### TASK BRIEF
Could you copy out every line of the records below word for word, omitting the pictures?

### LISTING
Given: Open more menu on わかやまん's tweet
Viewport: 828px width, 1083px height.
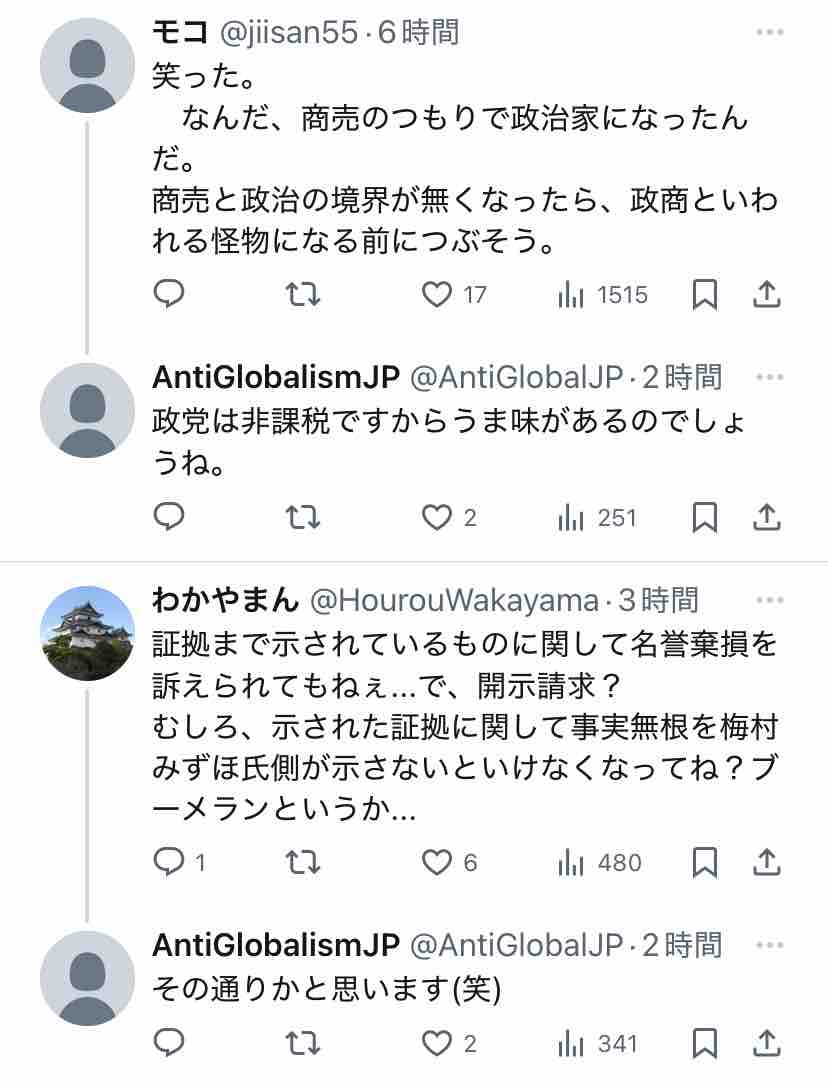Looking at the screenshot, I should [x=770, y=600].
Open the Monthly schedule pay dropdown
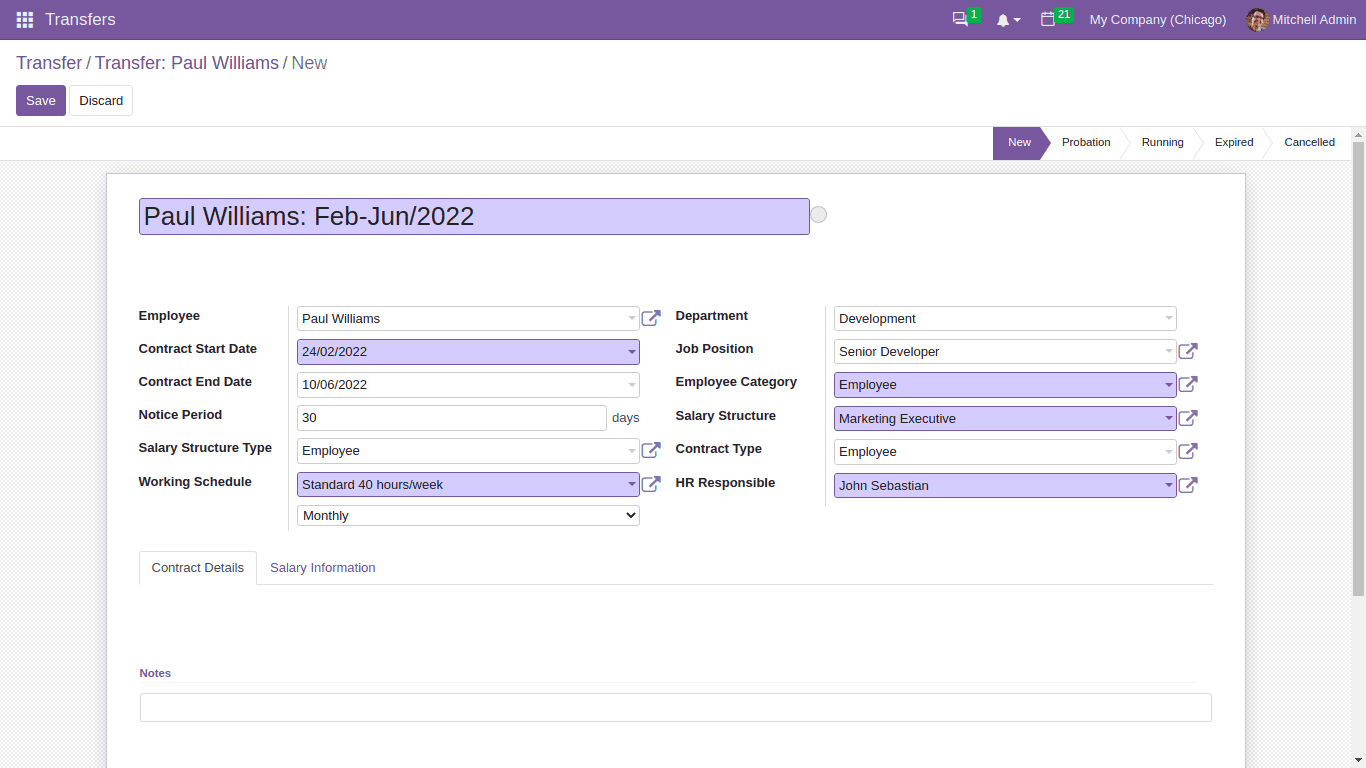 click(x=467, y=515)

### SOLUTION TO THE EXERCISE
Given: Open more menu on わかやまん's tweet
Viewport: 828px width, 1083px height.
Looking at the screenshot, I should [x=770, y=600].
Open the Monthly schedule pay dropdown
 click(x=467, y=515)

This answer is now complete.